Este es un libro insólito como la figura en torno a la que se centra y quizá irrepetible tras la reciente desaparición de ésta. Es una obra de ingenio espontáneo y natural, de un espíritu envidiablemente vivo, de una cortesía sin afectación, nunca desmentida por la nota irónica. Pero es también la aventura de personas de todos los países, edades y condiciones, intentando establecer una relación con la cultura, representada por una de sus figuras más vivas, que no se hallase mediatizada por los célebres “mass media”. Este libro es, juntamente, una biografía sin maquillaje y la recensión de una batalla por la autonomía intelectual.

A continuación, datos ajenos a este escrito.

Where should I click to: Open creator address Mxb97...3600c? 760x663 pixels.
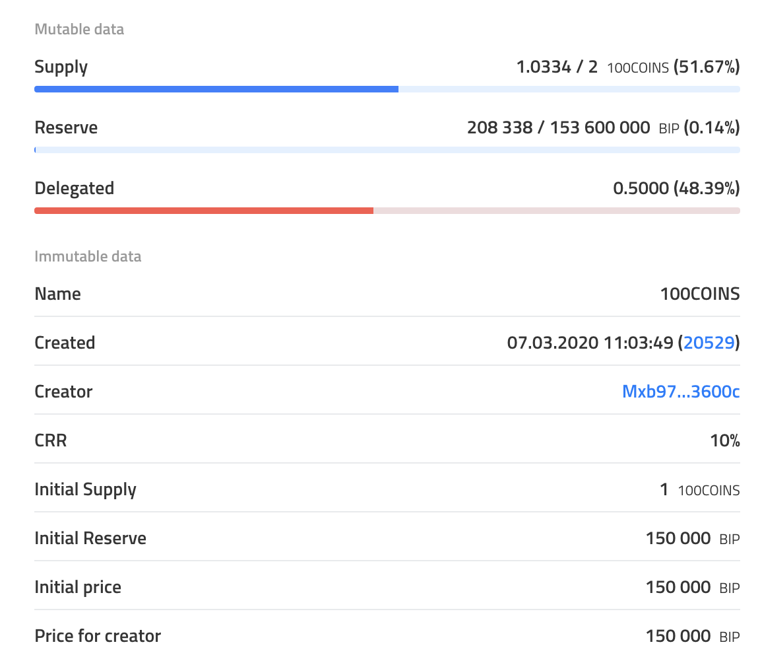point(681,392)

Entre las grandes figuras intelectuales de este siglo, hay algunas que han visto popularizado su entorno, como el Sartre flanqueado por jerseys cuellialtos negros en el “Café de Flore”, con el fondo musical de Juliette Greco, o Marcuse, poco más que un nombre sobre el rebelde “campus” llameante de Berkeley o Berlín. Para otros, en cambio, el olvido: asombró no fingidamente a muchos saber que Heidegger aún vivía y celebraba su ochenta cumpleaños. Bertrand Russell, por el contrario, era más popular que sus demostraciones públicas. Nadie podía imaginarse las sentadas pacifistas bajo la columna Nelson o las concentraciones de Hyde Park privadas de la figura central del anciano alto y afilado, de melena blanca y nariz rapaz. Era un filósofo con rostro, entre tantos profesores de cara redonda y gafas burocráticas; había conseguido modelarse una cabeza que expresara tanto como diez libros, lo que según Nietzsche es la primera obligación del pensador.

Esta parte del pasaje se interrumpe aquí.